Poi, dopo un attimo di silenzio necessario per prender fiato, Giove tuonò “Non voglio un altro Tsunami! Ci siamo capiti?”
Già, lo Tsunami, Nettuno se lo ricordava bene…
Giove e Giunone era andati a festeggiare l’anno nuovo da Venere, “Perfetto!” pensai, ho tutto l’Olimpo per me, “ora organizzo un party con sirene, ninfe e tritoni, così ce la spasseremo.”
Olympic Pie!
Gli dei hanno il loro modo per comunicare tra di loro, anche oggi nell’era dei cellulari ed internet, preferiscono la telepatia: è molto più comoda e veloce e soprattutto è gratis.
Il giovane Nettuno non aveva quasi fatto in tempo a formulare l’invito che già l’Olimpo si era riempito di divinità di ogni rango e sorta.
Beh, forse aveva esagerato un po’, per fortuna che aveva circoscritto l’invito al mondo dei vivi, altrimenti si sarebbe trovato tra le palle tutti quei morti in piedi, per non parlare di Cerbero, che avrebbe trasformato il pavimento in un porcile con quelle sue “zampette” mostruose.

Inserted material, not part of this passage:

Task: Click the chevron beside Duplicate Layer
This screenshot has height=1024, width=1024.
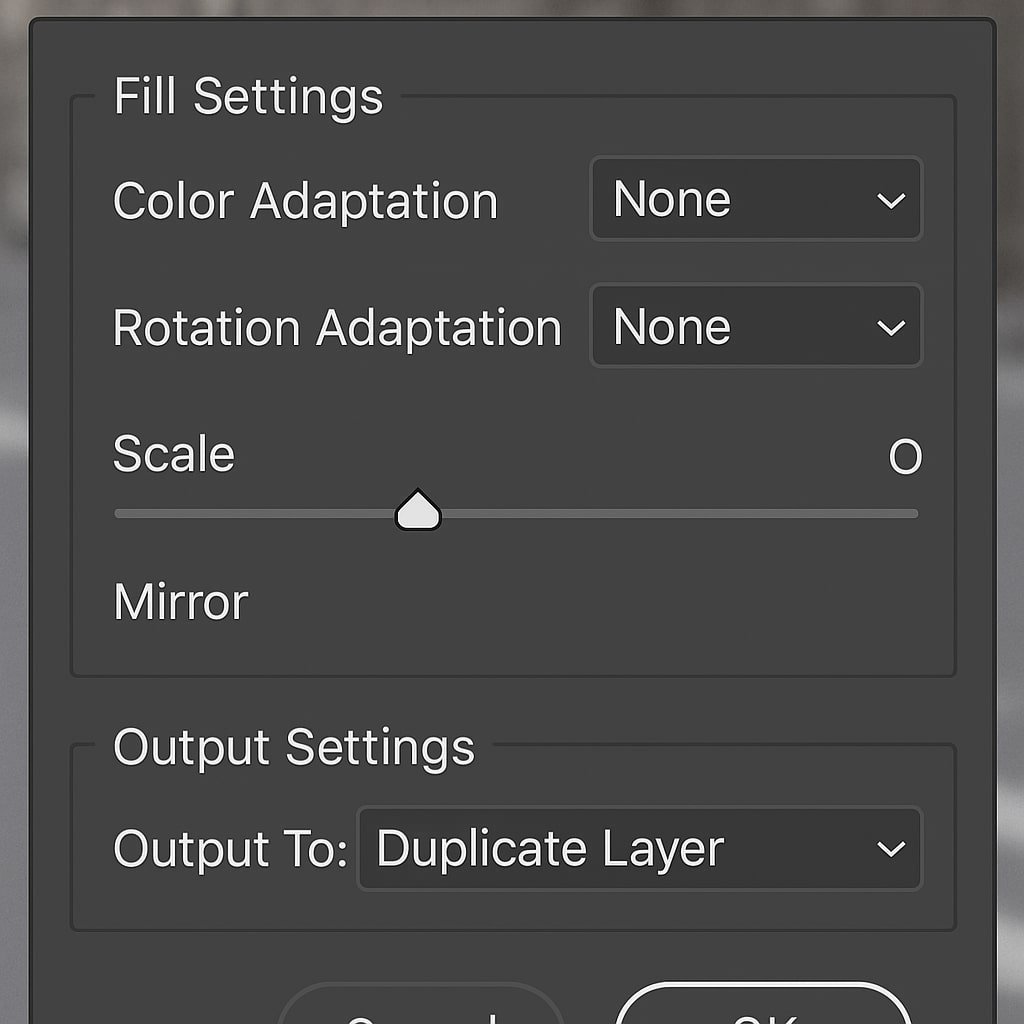Action: pos(891,848)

La festa stava andando alla grande, Nettuno aveva già puntato gli occhi su quella ninfa dagli occhi verde mare, quando un vociare alle sue spalle lo allontanò dai suoi appetiti sessuali.

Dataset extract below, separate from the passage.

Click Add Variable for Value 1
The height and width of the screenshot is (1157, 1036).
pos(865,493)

“Per fortuna che siamo arrivati a ravvivare la festa!” biascicò Bacco accompagnato dai suoi fauni, “ambrosia e vino per tutti!”
Gli dei sono gli dei, il vino dei mortali su di loro non ha lo stesso effetto, ma anche loro hanno la loro soglia e, otre dopo otre, alla fine anche l’Olimpo assomiglia alla più squallida delle osterie.
Nettuno, come organizzatore della festa, era sempre il primo ad alzare il calice e a bere e, dopo il centesimo brindisi, avvolto in uno stato di ebbrezza e confusione, vedeva non una ma ben quattro ninfe dagli occhi verdi, “Meglio!” pensò tra sé e sé, “mi divertirò di più”.
La porta, o meglio quattro porte (come le vedeva Nettuno), si spalancarono tutte insieme e fece la sua comparsa Apollo a bordo della sua biga (Apollo amava sempre le entrate trionfali) e portava con sè non una ma ben quattro (sempre le solite quattro) torte!
“Apollo, di chi è il compleanno?”, chiese Mercurio.
“Beh, non vedi Mercurio che c’è una festa, sarà pure il compleanno di qualcuno no?”, ribadì Apollo (forse il troppo il sole gli aveva dato alla testa).
“Ahh ahhhhh”, replicò l’altro, come se gli avessero appena svelato la fine del mondo.
“Anzi”, continuò Apollo, “ora accendo anche le candeline” e la torta (o le quattro torte, a seconda di chi le stia guardando) si accese di luce.
“Nettuno, fratello mio, deve essere per forza il tuo compleanno visto che hai organizzato tu la festa, ecco qua la torta.”
“Ahh ahhhhh”, aggiunse Mercurio, come se gli avessero appena svelato la fine di Beautiful.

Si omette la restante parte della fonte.